§ About this exercise
For the records that follow, please set down exactly the lines between the one holding "The width and height of the screenshot is (1280, 876)." and the one holding "1288x932 pixels.", inclusive, and only those.

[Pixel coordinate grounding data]
○ ○ ○ ○ ○

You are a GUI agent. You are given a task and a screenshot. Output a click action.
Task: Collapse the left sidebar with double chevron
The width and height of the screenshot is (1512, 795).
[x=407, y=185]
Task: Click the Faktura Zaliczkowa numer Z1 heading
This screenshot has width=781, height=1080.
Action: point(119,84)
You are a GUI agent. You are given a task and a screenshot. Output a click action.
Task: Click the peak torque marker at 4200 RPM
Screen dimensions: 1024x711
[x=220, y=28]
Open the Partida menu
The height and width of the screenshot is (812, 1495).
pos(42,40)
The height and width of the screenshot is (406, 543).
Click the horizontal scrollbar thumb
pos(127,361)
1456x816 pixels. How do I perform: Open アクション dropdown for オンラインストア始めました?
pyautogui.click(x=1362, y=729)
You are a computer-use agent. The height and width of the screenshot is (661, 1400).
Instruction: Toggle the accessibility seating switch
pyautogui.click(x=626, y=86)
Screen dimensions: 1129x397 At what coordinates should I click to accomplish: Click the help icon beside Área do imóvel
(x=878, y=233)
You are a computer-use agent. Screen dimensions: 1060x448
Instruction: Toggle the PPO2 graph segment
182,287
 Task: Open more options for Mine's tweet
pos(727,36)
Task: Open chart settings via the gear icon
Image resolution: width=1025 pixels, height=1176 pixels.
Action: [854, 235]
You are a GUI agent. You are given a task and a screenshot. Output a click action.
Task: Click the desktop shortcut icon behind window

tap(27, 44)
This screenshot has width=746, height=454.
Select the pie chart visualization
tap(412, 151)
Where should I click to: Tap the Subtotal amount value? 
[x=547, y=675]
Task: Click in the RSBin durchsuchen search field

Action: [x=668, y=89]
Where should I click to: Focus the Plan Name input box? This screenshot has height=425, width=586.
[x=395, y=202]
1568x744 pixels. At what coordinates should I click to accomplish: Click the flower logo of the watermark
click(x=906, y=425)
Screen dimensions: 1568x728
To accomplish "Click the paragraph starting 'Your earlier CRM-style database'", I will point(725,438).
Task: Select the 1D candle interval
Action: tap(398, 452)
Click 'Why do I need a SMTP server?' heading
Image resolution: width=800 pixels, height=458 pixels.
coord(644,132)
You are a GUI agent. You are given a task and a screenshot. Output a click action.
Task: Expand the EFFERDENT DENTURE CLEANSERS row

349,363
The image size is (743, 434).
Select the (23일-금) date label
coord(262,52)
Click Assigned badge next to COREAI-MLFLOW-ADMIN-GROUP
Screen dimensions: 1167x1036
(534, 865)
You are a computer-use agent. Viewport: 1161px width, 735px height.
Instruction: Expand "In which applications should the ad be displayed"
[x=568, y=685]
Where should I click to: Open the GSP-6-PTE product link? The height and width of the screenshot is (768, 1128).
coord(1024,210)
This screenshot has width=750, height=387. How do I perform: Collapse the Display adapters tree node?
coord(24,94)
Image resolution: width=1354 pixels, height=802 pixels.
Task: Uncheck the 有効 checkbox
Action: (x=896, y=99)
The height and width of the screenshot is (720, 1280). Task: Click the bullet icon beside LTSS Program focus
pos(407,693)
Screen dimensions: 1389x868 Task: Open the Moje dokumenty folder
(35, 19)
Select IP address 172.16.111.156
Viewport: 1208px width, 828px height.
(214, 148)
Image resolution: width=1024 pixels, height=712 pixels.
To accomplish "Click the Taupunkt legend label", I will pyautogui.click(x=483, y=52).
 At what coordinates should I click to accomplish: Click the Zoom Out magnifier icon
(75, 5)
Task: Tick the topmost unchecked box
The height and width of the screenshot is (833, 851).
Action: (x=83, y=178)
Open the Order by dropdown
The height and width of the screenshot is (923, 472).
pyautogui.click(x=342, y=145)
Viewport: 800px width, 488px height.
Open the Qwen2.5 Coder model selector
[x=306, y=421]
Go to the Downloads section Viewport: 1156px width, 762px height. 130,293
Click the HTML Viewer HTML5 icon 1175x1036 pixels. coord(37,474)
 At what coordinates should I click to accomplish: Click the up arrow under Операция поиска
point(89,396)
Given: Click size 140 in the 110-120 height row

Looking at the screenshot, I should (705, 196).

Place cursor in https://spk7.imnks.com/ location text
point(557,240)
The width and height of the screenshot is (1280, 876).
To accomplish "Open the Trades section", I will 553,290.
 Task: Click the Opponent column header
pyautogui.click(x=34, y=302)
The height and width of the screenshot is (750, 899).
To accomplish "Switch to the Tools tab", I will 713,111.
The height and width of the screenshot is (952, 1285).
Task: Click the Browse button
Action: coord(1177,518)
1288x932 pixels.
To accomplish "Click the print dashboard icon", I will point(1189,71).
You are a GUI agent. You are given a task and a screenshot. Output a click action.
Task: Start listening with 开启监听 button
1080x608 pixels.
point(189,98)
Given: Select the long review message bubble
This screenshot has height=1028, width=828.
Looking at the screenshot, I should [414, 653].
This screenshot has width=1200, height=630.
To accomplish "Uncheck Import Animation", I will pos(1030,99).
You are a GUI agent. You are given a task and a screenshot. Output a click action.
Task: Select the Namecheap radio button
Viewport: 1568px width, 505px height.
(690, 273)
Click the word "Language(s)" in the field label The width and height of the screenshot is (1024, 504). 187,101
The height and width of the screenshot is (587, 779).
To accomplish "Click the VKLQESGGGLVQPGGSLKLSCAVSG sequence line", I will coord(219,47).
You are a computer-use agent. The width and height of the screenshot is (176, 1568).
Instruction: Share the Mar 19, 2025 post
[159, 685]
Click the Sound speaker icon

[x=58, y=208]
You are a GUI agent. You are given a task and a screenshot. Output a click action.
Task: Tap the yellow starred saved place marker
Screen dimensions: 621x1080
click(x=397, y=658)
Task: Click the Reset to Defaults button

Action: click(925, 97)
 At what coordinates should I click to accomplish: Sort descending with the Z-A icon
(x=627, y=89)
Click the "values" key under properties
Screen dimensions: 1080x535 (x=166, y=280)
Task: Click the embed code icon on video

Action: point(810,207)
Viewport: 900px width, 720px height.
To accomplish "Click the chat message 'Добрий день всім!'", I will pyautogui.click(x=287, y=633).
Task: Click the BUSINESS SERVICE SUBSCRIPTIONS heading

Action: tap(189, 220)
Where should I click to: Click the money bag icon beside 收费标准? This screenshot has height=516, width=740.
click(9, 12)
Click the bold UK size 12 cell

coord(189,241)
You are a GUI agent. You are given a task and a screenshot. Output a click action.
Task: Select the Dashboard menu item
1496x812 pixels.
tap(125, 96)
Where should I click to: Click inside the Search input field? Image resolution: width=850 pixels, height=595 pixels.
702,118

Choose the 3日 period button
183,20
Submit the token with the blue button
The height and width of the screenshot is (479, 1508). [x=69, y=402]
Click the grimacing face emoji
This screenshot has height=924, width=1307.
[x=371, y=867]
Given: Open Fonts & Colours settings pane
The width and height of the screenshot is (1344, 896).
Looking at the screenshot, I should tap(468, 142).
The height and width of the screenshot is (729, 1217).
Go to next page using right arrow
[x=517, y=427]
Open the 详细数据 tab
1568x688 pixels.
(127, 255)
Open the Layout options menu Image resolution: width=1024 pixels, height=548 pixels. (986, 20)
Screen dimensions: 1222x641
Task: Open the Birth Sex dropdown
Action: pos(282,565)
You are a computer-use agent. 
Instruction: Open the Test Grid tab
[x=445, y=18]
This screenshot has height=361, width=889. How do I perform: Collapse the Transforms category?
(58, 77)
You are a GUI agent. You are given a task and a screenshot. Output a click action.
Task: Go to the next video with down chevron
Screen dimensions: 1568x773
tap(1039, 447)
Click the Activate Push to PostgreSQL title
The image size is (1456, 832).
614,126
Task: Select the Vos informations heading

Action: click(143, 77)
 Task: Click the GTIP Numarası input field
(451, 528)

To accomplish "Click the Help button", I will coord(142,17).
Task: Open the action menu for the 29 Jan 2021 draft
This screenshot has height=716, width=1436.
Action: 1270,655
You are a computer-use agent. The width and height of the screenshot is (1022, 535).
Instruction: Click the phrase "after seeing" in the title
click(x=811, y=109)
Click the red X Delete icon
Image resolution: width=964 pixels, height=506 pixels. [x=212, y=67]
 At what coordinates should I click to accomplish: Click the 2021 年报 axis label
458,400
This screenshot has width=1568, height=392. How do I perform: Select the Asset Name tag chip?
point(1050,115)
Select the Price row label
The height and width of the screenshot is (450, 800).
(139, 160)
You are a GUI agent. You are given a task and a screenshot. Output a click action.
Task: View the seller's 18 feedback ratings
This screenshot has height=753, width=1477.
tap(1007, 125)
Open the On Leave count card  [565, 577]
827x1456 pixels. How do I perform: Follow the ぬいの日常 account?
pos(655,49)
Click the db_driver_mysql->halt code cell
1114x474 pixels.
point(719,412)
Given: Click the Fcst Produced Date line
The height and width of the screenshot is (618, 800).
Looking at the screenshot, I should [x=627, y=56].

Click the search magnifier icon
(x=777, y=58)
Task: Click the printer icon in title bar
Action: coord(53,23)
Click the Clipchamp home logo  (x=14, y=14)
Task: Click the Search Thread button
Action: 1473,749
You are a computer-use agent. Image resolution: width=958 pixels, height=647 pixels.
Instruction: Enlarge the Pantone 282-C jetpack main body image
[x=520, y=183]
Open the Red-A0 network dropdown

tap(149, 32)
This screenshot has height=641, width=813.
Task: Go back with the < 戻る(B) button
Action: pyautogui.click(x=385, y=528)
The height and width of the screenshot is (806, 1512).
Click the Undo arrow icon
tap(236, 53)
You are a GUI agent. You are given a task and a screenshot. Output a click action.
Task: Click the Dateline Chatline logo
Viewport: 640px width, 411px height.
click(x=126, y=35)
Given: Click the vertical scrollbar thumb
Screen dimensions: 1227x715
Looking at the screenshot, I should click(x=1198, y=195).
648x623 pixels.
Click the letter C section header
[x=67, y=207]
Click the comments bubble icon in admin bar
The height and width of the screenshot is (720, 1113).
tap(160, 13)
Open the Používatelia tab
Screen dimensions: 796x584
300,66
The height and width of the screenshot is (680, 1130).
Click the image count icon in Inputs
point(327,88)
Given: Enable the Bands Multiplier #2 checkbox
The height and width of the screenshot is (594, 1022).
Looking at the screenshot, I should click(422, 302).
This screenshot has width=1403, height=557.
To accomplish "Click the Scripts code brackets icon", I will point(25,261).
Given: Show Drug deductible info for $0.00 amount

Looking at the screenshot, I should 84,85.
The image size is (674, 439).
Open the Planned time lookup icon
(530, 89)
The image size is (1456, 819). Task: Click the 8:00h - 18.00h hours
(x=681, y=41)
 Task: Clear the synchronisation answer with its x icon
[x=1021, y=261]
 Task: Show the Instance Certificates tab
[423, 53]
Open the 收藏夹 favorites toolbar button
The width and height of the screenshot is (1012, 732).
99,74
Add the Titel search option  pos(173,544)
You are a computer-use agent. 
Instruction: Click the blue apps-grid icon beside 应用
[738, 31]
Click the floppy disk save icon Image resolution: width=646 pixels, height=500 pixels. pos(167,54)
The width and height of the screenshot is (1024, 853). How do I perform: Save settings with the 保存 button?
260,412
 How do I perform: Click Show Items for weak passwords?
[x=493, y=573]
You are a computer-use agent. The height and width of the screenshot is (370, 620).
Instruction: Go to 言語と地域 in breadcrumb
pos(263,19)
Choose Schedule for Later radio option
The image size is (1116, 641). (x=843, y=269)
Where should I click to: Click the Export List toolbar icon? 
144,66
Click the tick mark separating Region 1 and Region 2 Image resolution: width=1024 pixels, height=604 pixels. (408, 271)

○ ○ ○ ○ ○

§ Solution to this task
The width and height of the screenshot is (1280, 876).
To accomplish "Open the Trades section", I will 553,290.
 Task: Click the Opponent column header
pyautogui.click(x=34, y=302)
The height and width of the screenshot is (750, 899).
To accomplish "Switch to the Tools tab", I will 713,111.
The height and width of the screenshot is (952, 1285).
Task: Click the Browse button
Action: coord(1177,518)
1288x932 pixels.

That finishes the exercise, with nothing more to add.